▸ TASK TO CARRY OUT
Please change "dropdown" to "menu" in the lines below and leave everything else as it is. Omit the pictures from your answer.

[Screen-element location lines]
--------------------------------

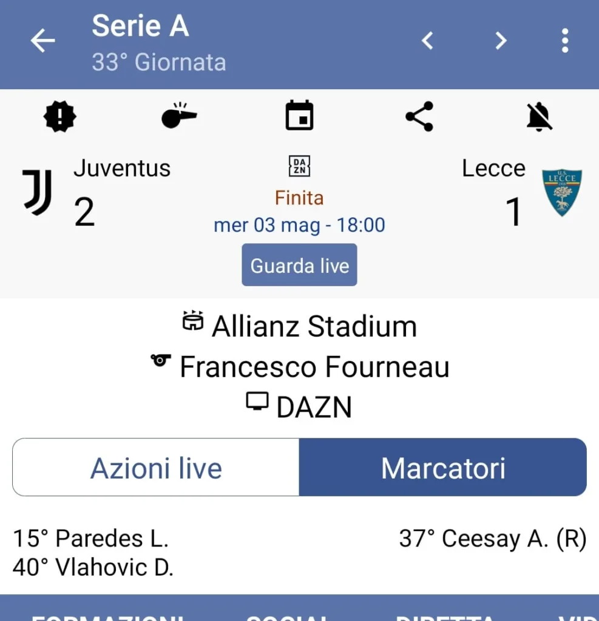Tap referee Francesco Fourneau

coord(314,367)
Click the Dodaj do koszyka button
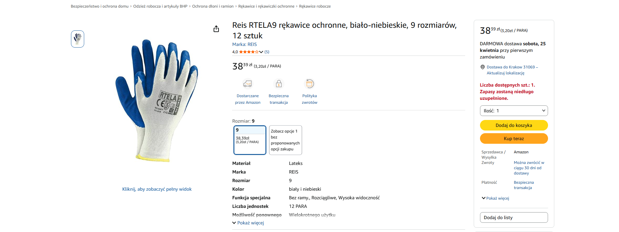This screenshot has height=232, width=619. [x=514, y=125]
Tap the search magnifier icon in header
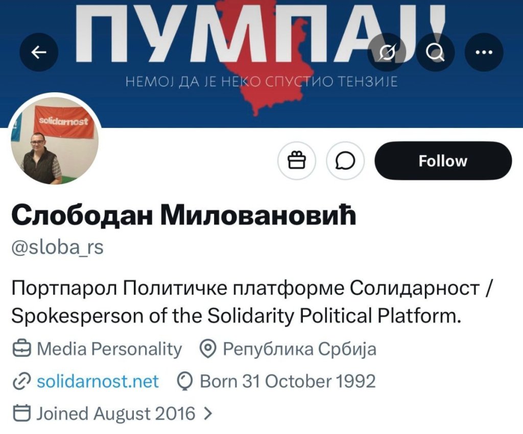 click(x=435, y=52)

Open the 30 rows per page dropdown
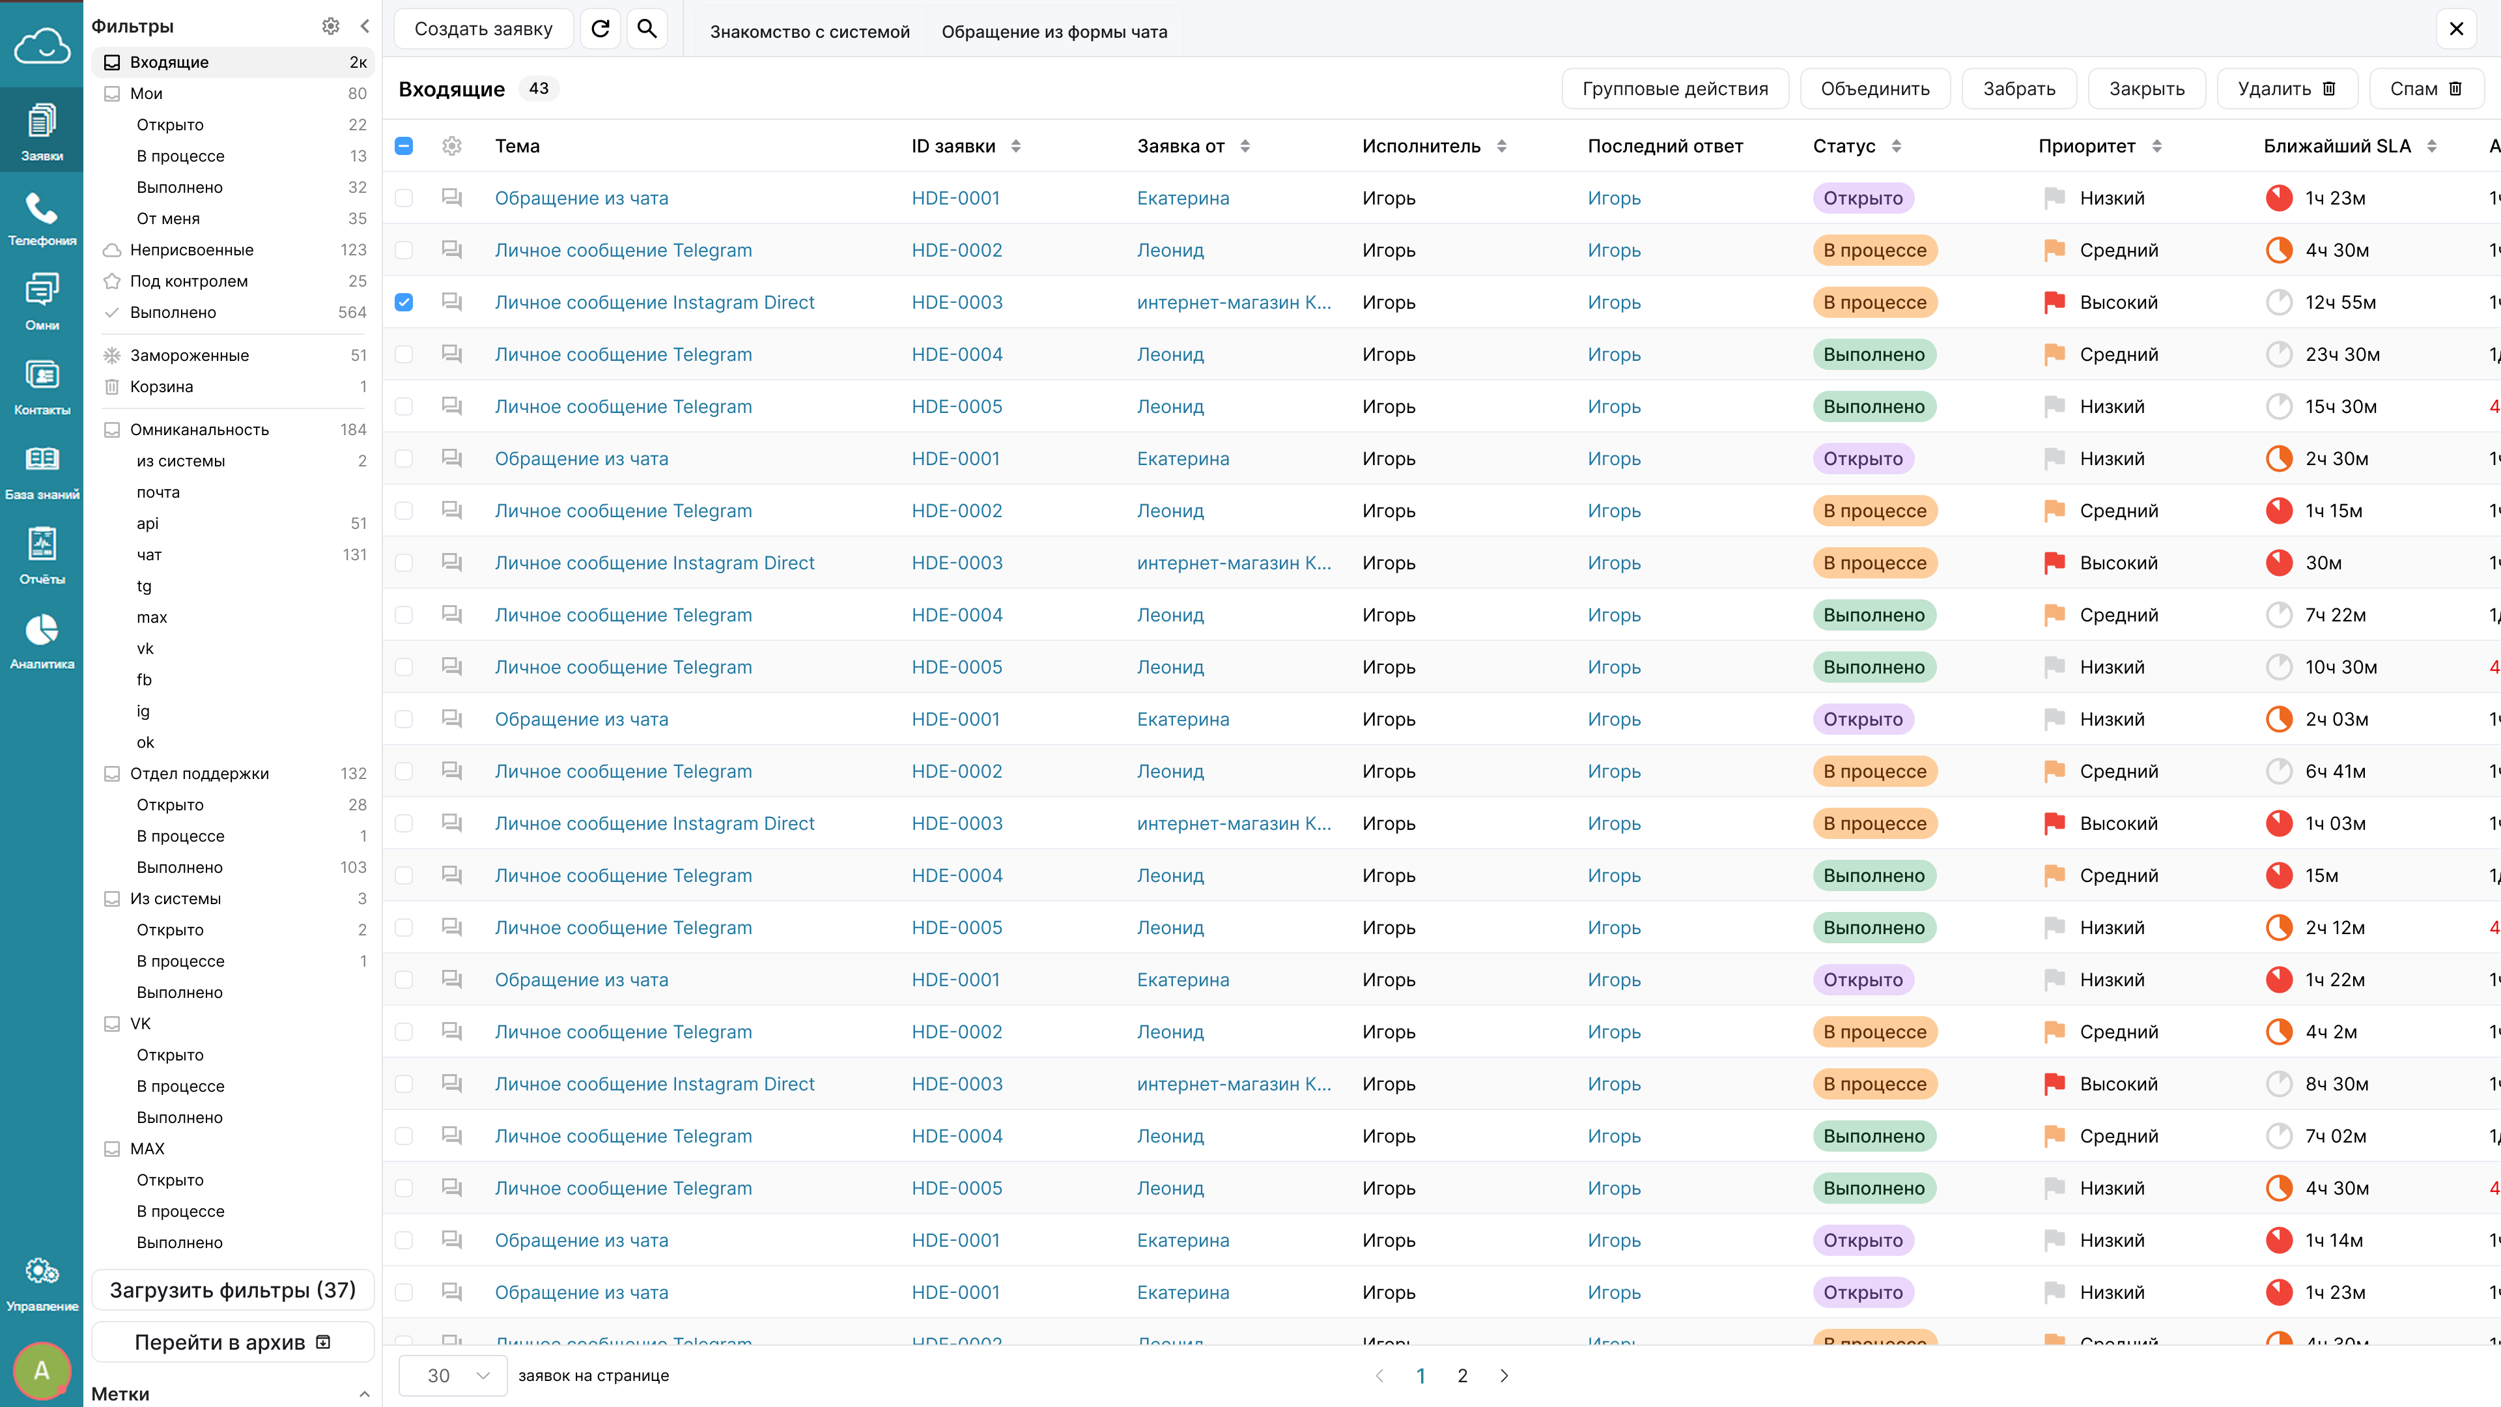click(x=453, y=1375)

--------------------------------

▸ EXPECTED ANSWER
Tap referee Francesco Fourneau

coord(314,367)
Click the Dodaj do koszyka button
This screenshot has height=232, width=619. [x=514, y=125]
Tap the search magnifier icon in header
 click(x=435, y=52)

Open the 30 rows per page menu
click(x=453, y=1375)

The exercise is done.